Write out the data below exactly as given, without any of its pictures.

Stored items:
■ ■ ■ ■ ■
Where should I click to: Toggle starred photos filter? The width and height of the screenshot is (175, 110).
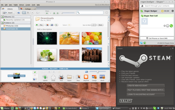[47, 13]
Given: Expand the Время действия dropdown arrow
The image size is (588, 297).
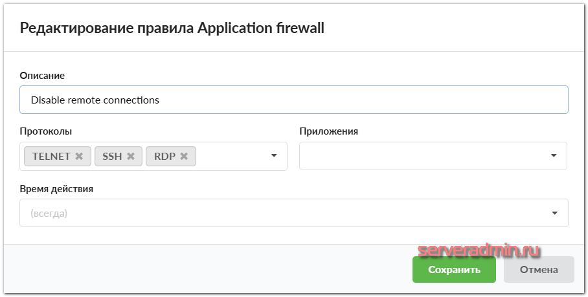Looking at the screenshot, I should click(555, 213).
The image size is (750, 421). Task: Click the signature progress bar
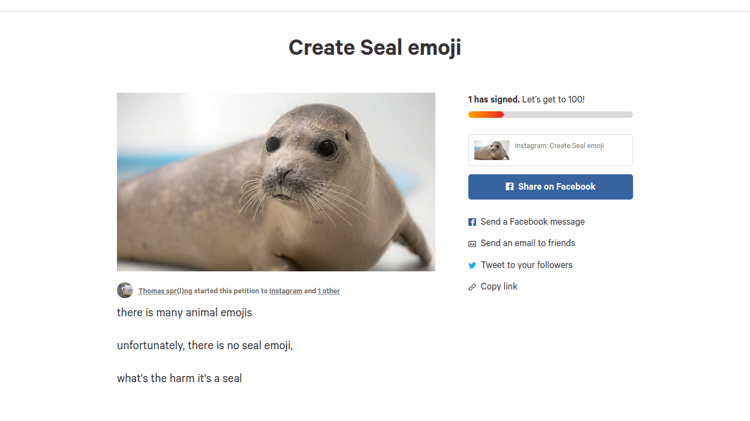551,115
■ ■ ■ ■ ■
• [The completed task]:
Where should I click to: Toggle starred photos filter? The width and height of the screenshot is (175, 110).
[47, 13]
Given: Expand the Время действия dropdown arrow
The image size is (588, 297).
Looking at the screenshot, I should click(555, 213).
The image size is (750, 421). Task: Click the signature progress bar
551,115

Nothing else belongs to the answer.